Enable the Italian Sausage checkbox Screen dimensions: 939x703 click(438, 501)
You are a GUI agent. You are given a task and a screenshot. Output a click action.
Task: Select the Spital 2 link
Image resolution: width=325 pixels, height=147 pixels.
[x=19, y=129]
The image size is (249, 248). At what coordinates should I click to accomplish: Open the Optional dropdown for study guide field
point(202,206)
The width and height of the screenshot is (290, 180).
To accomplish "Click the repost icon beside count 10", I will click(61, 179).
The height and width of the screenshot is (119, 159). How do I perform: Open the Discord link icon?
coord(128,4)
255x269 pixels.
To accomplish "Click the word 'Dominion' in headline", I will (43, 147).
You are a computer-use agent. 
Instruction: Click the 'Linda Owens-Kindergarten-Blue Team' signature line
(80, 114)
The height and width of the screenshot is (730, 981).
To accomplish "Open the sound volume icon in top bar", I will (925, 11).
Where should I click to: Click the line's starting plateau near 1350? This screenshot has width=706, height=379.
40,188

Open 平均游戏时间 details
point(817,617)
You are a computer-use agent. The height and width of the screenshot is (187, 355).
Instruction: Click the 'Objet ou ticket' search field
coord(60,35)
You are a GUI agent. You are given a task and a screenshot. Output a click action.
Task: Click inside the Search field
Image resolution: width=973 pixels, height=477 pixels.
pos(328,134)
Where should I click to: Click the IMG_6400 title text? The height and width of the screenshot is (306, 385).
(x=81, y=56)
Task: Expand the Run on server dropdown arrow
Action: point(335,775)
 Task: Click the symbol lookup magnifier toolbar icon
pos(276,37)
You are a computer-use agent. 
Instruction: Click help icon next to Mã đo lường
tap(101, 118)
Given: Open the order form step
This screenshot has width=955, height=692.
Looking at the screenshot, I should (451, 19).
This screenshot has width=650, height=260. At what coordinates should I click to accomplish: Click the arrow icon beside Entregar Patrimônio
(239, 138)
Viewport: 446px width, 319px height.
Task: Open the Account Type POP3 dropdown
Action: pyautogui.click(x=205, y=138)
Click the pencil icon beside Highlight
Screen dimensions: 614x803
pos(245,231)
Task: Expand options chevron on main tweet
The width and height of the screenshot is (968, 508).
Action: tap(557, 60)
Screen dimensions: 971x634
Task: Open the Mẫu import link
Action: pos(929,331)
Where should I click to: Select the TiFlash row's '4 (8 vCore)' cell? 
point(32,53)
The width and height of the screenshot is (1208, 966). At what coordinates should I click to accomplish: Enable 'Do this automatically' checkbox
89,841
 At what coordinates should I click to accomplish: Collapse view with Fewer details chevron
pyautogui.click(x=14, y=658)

- **Task brief**
Report each line of the data that includes the string "will".

- **Written solution**
To accomplish "Click the repost icon beside count 10", I will click(61, 179).
To accomplish "Click the word 'Dominion' in headline", I will (43, 147).
To accomplish "Open the sound volume icon in top bar", I will (925, 11).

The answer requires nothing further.